But then, once there was a genre named that, plenty of people made music intended to be called that, to cash in on the new market.

So if the question is, what was the first (hit) song made intending to be called that, that is probably answerable, within a song or two. Same way we can name "Rapper's Delight" as the first hip-hop single, when it was by no means the "first" rap song, or even a legit product of the scene or sound.

But if the question is what is the "first" song you find if you trace certain key elements or trends backward, and keep following the "chain of custody," where do you land? That's different. We do this with every genre, in retrospect: we ask which song(s) first displayed the various elements we would need to have present to (later, when the genre is named/created) think of a song as being in a particular genre.

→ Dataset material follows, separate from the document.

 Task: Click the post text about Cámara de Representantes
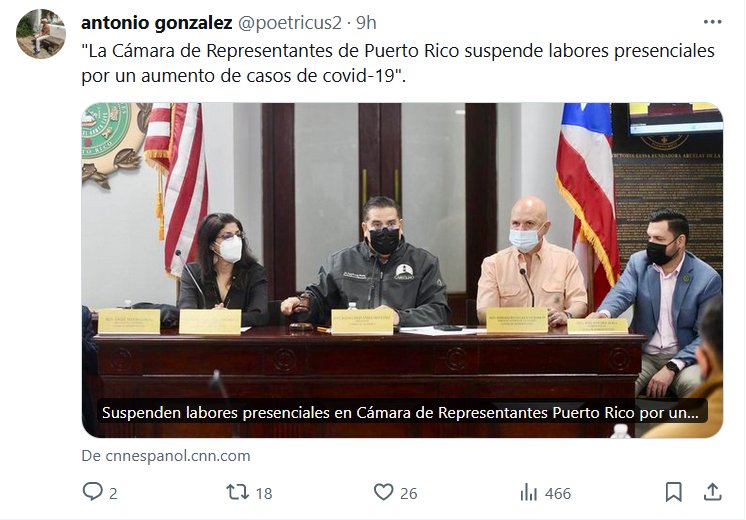point(398,63)
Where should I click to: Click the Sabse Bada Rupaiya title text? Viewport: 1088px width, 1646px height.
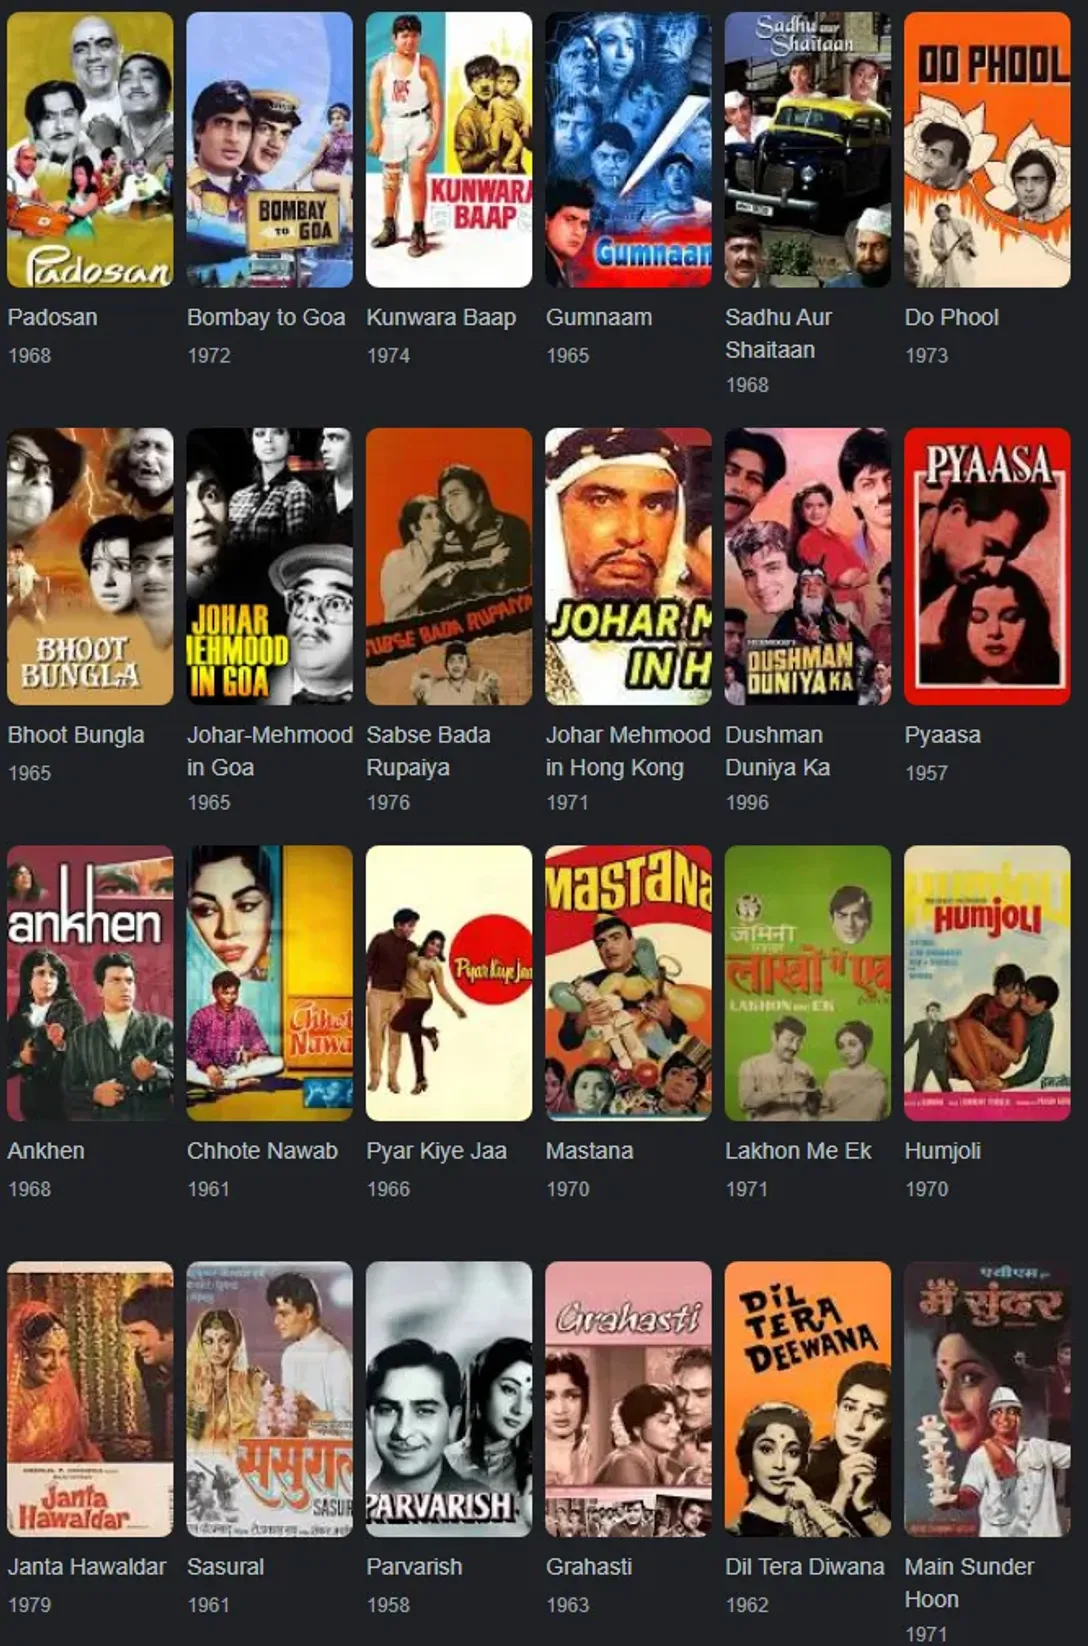point(428,751)
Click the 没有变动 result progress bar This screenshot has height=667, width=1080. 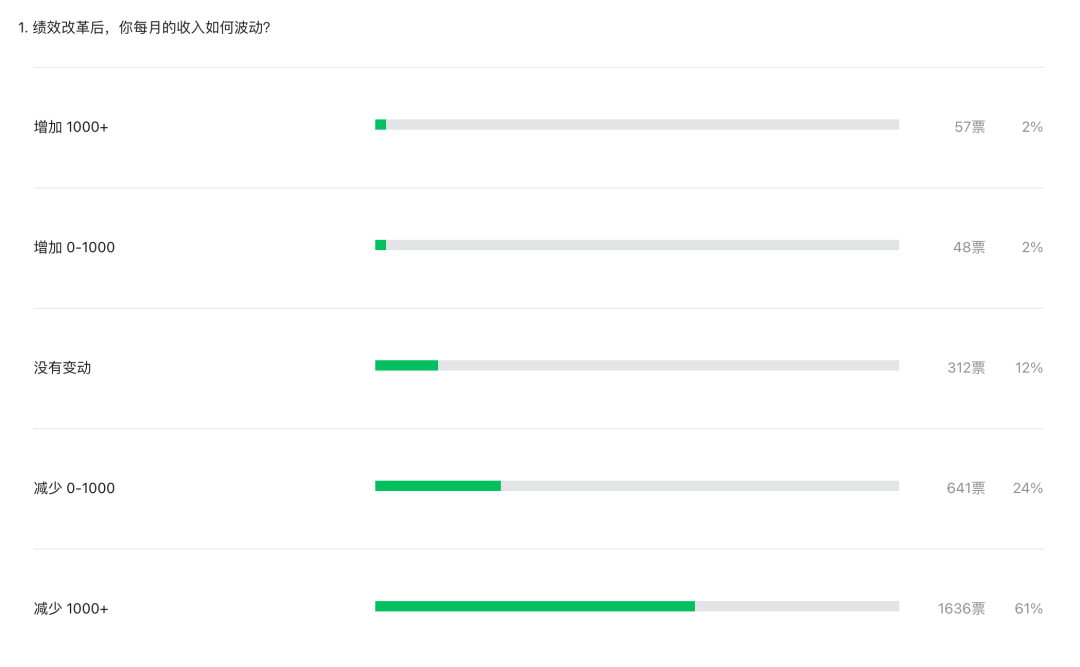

I think it's relatively easy to do this with Smooth Jazz. Dive backward down the rabbit hole for "Jazz-adjacent instrumental music with improvised solo elements," and you land pretty hard in the over-commercialized big band and sweet music of the 30s--the exact stuff bebop arose in response to/protest of. If you start there, the chain of custody is pretty easy to trace forward to the "Beautiful music" stations of the next decade, into Muzak on one end and fusion on the other, straight to Smooth Jazz--with some added stops along the way, of course. 

I'm kind of curious about the disco connection. It gives me this crazy idea that in a way the "Hooked On" phenomenon might be vaguely in the mix as well.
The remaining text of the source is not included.